Still, Cornish said this would be a good opportunity for the council to provide the school district with some much-needed land. A donation to the school district would likely ease the district’s portion of the tax burden, she said.
“My kids are already out [of the township school system]. It’s your grandchildren that are here, and your grandchildren that are going to have to live through Applegarth School, not mine,” Cornish told the council. “This is your chance to give this to the kids, and if you don’t give it to them, it’s your responsibility, not mine.”
Pucci told Cornish she is confusing the principle behind the proposed ordinance with a density transfer.
“We were advised by our attorneys, and everyone extensively reviewed it, [that] funds could be put into a trust account and we could use it for open space purchases, which we are,” Pucci said.
According to Pucci, land acquired by the township in a density transfer can be used for any purpose the municipality deems appropriate. Land obtained through the establishment of a PRC-overlay zone, as would be the case with this proposed ordinance, is much more restricted in its use in order to prevent the town from not preserving enough open space.
“The Board of Education can certainly endorse, any time they want from their meetings, if they thought it appropriate, that they support open space,” Pucci said. “And they have had discussions with us about [securing] properties for them in the future, potential school sites in the future. How we go about it, and what we are allowed to do, and the laws we have to follow, that’s a different consideration.”

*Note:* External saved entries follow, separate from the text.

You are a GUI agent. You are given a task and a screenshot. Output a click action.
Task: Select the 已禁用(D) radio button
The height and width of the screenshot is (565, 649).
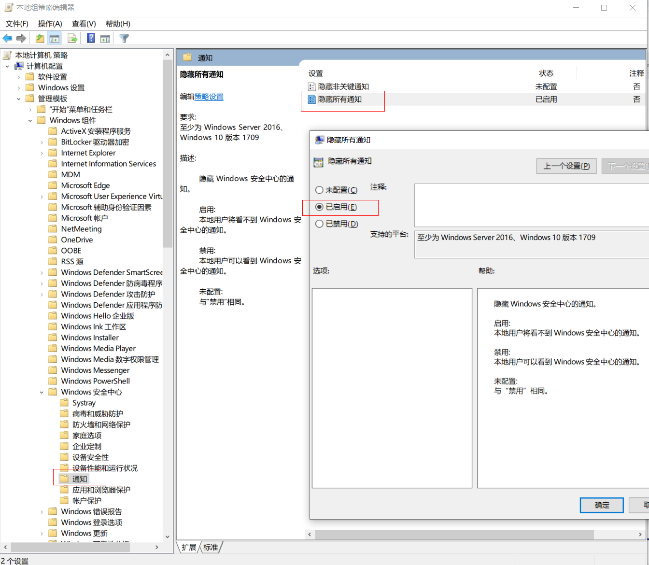tap(319, 224)
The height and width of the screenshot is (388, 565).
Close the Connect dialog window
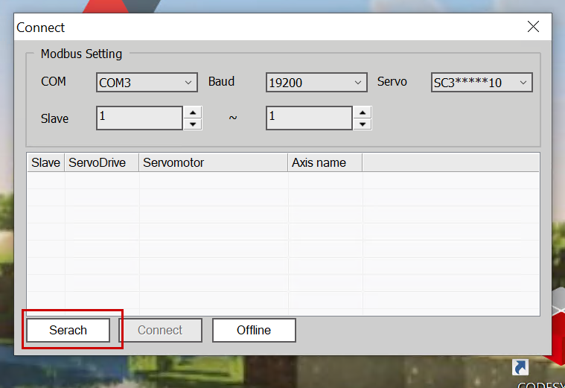point(533,28)
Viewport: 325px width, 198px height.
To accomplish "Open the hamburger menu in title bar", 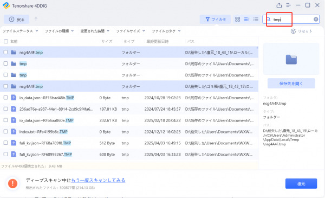I will point(289,5).
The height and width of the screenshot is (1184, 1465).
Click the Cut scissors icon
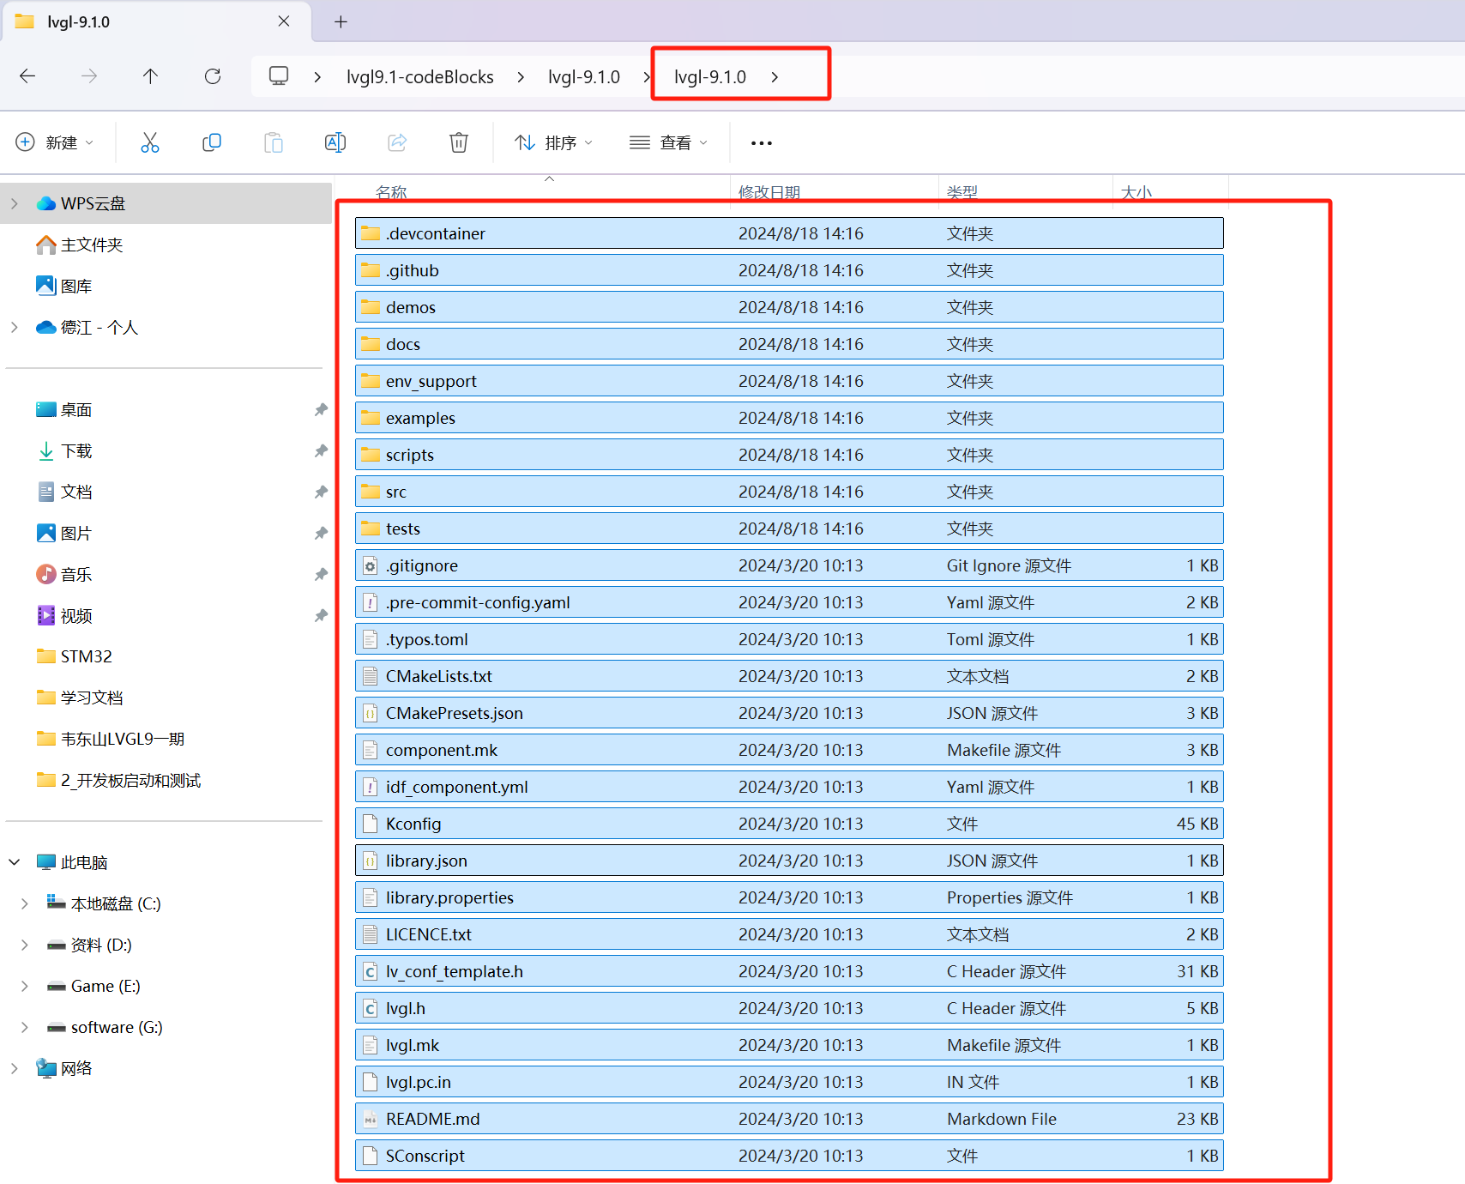coord(150,142)
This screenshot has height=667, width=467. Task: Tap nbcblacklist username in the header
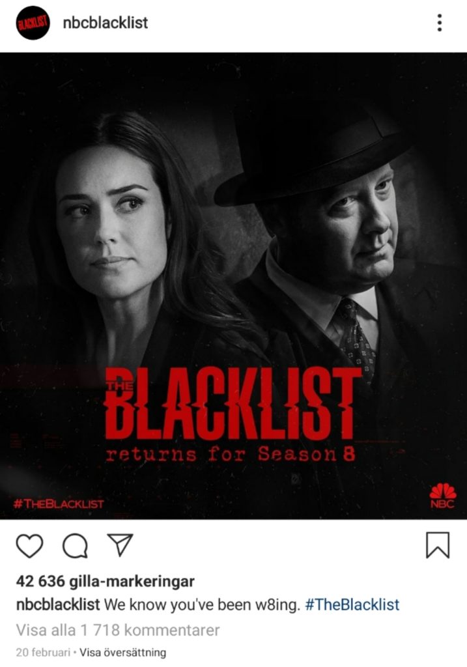(x=106, y=23)
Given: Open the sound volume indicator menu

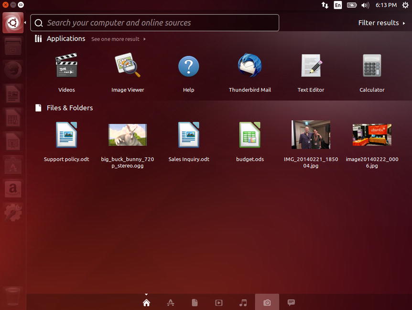Looking at the screenshot, I should pos(365,5).
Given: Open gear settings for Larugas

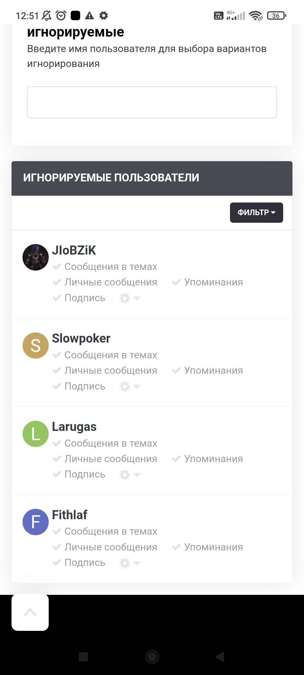Looking at the screenshot, I should click(x=129, y=475).
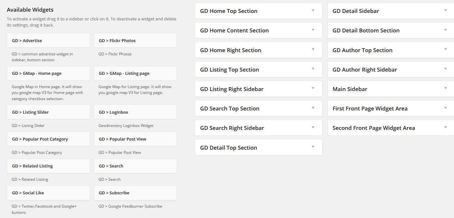
Task: Click the GD > Listing Slider widget
Action: click(48, 112)
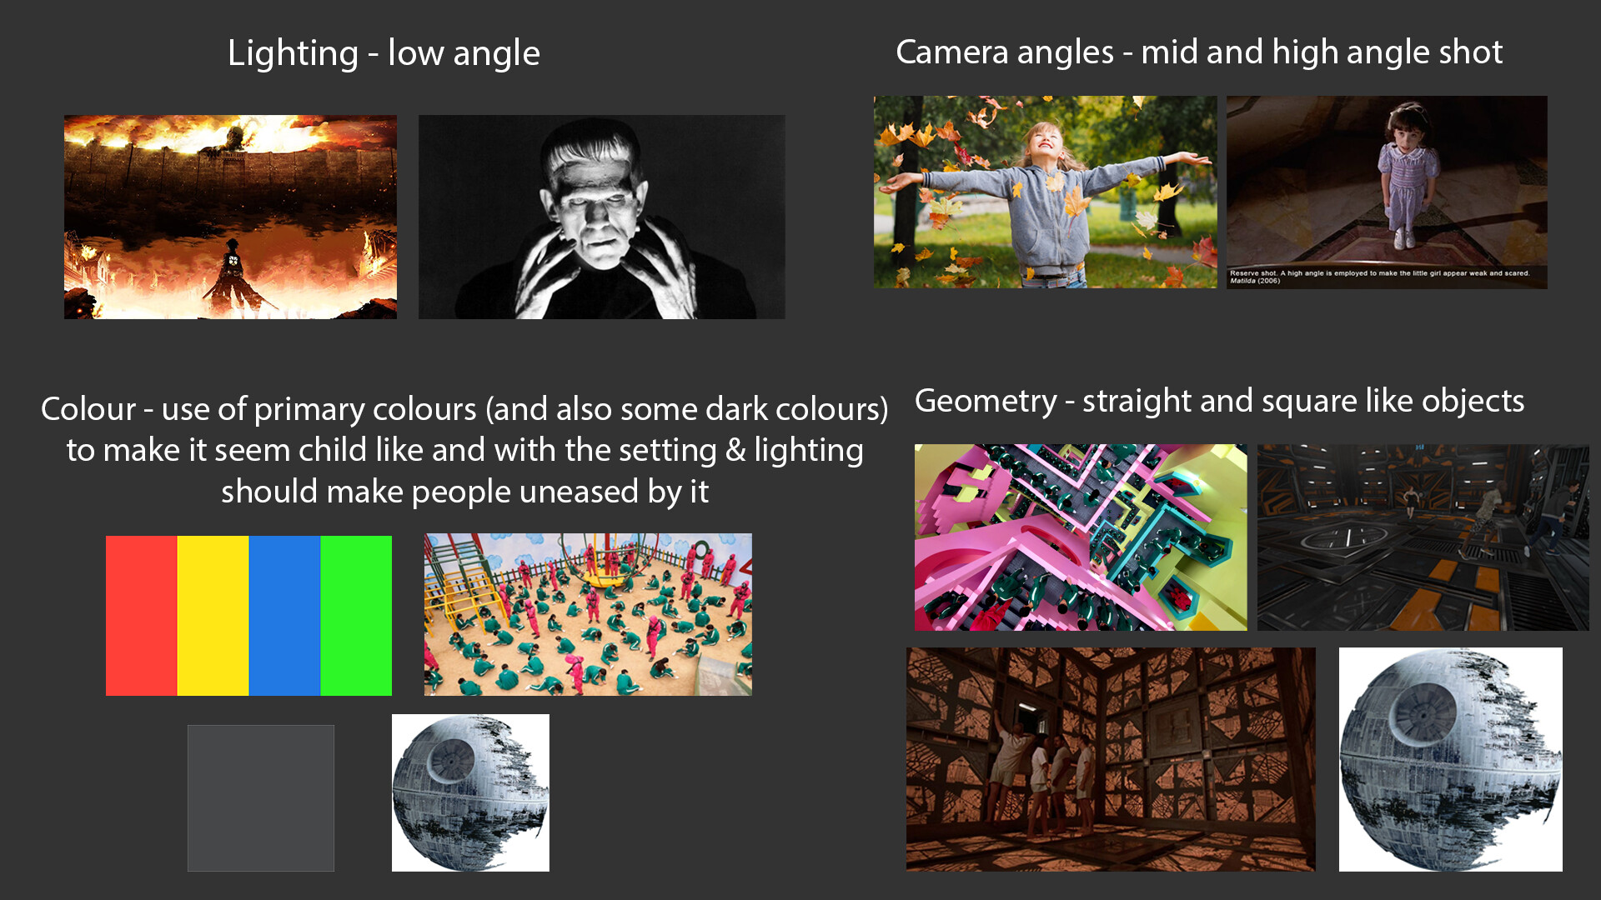Select the Matilda high angle shot image
Viewport: 1601px width, 900px height.
(1387, 193)
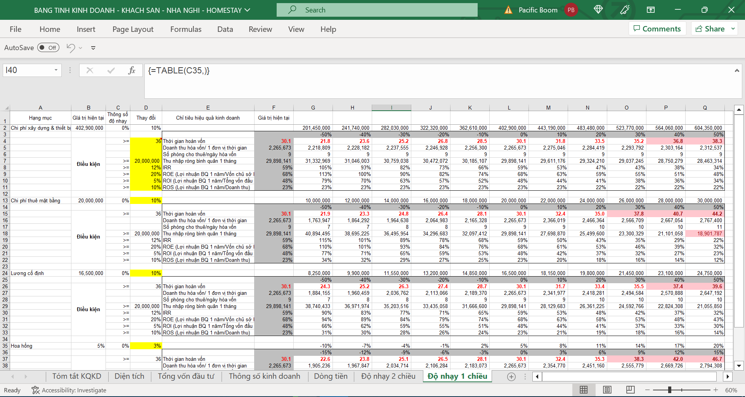Click the pen Coming Soon icon
This screenshot has height=397, width=745.
625,10
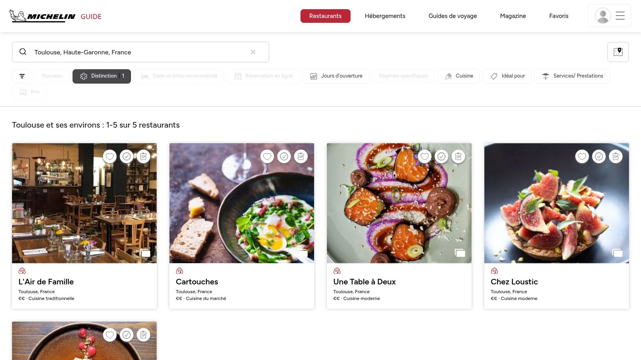Image resolution: width=641 pixels, height=360 pixels.
Task: Go to the Magazine section
Action: click(x=513, y=16)
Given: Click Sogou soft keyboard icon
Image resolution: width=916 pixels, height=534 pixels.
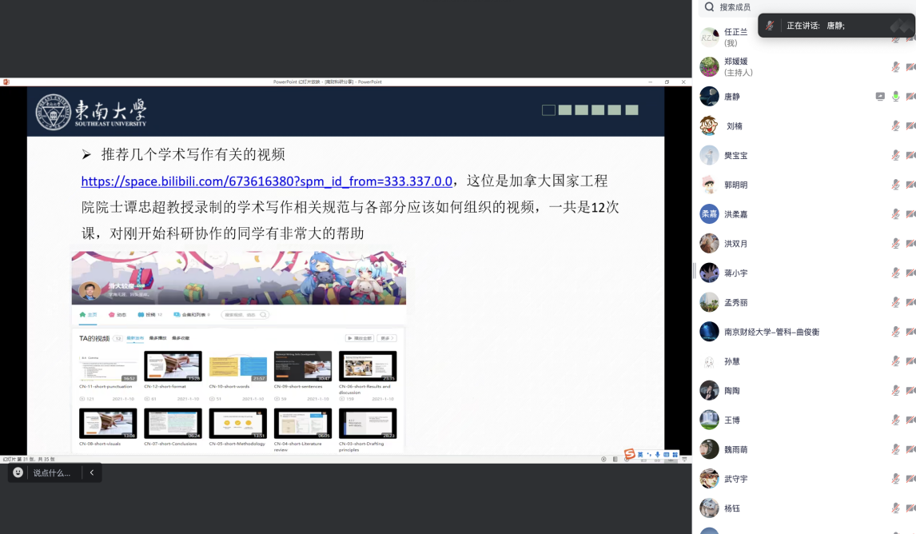Looking at the screenshot, I should (x=666, y=455).
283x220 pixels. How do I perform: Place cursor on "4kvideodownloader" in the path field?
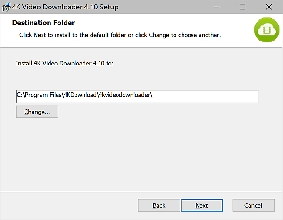(125, 95)
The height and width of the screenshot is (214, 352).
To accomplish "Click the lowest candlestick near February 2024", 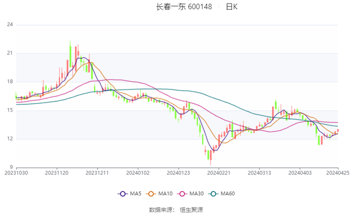I will coord(210,155).
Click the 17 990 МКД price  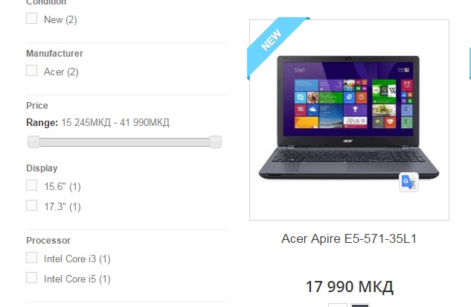pos(350,287)
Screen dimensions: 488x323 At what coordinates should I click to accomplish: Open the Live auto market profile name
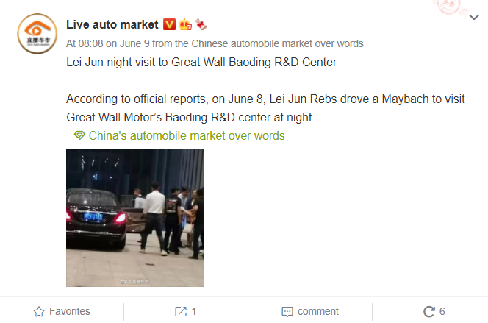(112, 25)
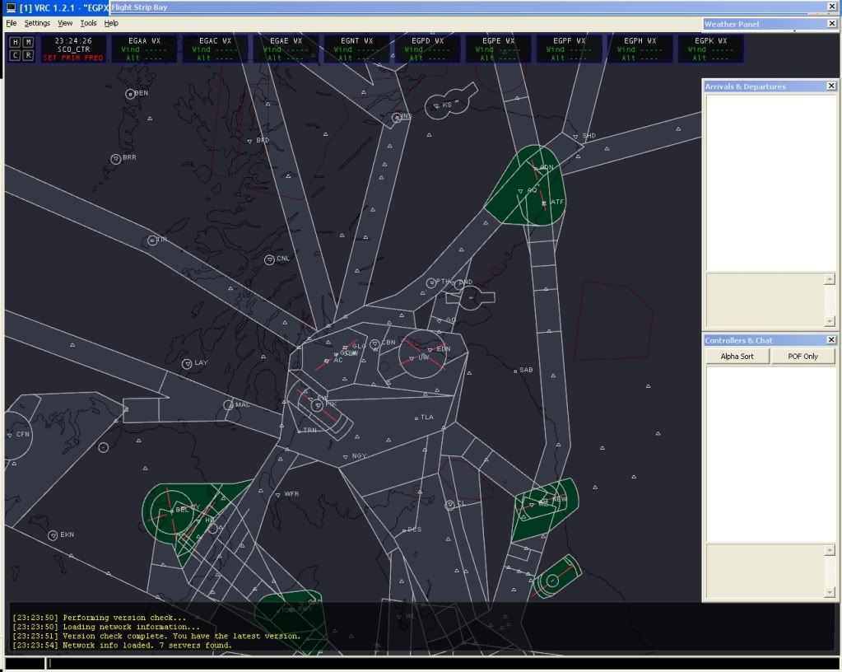842x672 pixels.
Task: Click the C button in the button bar
Action: click(15, 55)
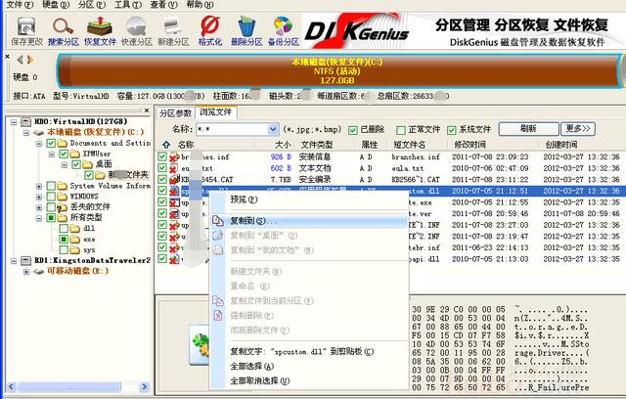Screen dimensions: 626x399
Task: Click the 快速分区 disc icon
Action: pos(137,30)
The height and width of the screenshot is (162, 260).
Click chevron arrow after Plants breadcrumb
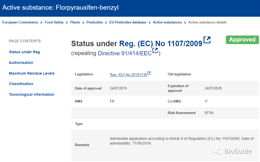(x=83, y=22)
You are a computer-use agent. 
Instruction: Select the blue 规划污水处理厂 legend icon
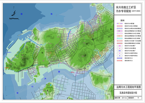[120, 51]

Cornish then told Pucci the council does not always follow the laws, but only adheres to them when it benefits the municipality.
She referred to the current land swap in which the township has offered 77 acres in return for 35 acres in Thompson Park across School House Road from the current township high school. That land would be used to build a new high school adjacent to the current high school building, which would become a middle school.
Cornish said that land swap represents the township’s circumvention of the laws of the state Green Acres program, which is reviewing the township’s application for the land exchange.
“You’ve already attempted to break Green Acres laws, so what makes you or me think that you’re going to follow the law?” Cornish asked.
Pucci responded that the municipality has never broken a Green Acres law, and that Cornish had no proof or documentation to support her accusations.
Cornish contended that a representative from Green Acres called the proposed land swap “an insult,” and that the land the township is offering for the park land is not an extension of the park, as Cornish claimed township officials had asserted.
She added that although she did not intend to go into the details of the land exchange at the meeting, she felt it should be established that council members were speaking untruths at the meeting and had done so on previous occasions.
Councilman Irwin Nalitt said the council, as well as the municipality’s attorneys, have studied the ordinance and its compliance with the laws that govern such situations, and that anyone who has not studied both the ordinance and the laws should not be interpreting those laws for the council.
Since the ordinance has been tabled, he said discussions on it should be halted temporarily and renewed when the appropriate changes have been made, and it once again comes before the council.
“I think right now we are like a dog chasing its own tail,” Nalitt said. “Nobody knows where this conversation is going; it’s absolutely going nowhere.”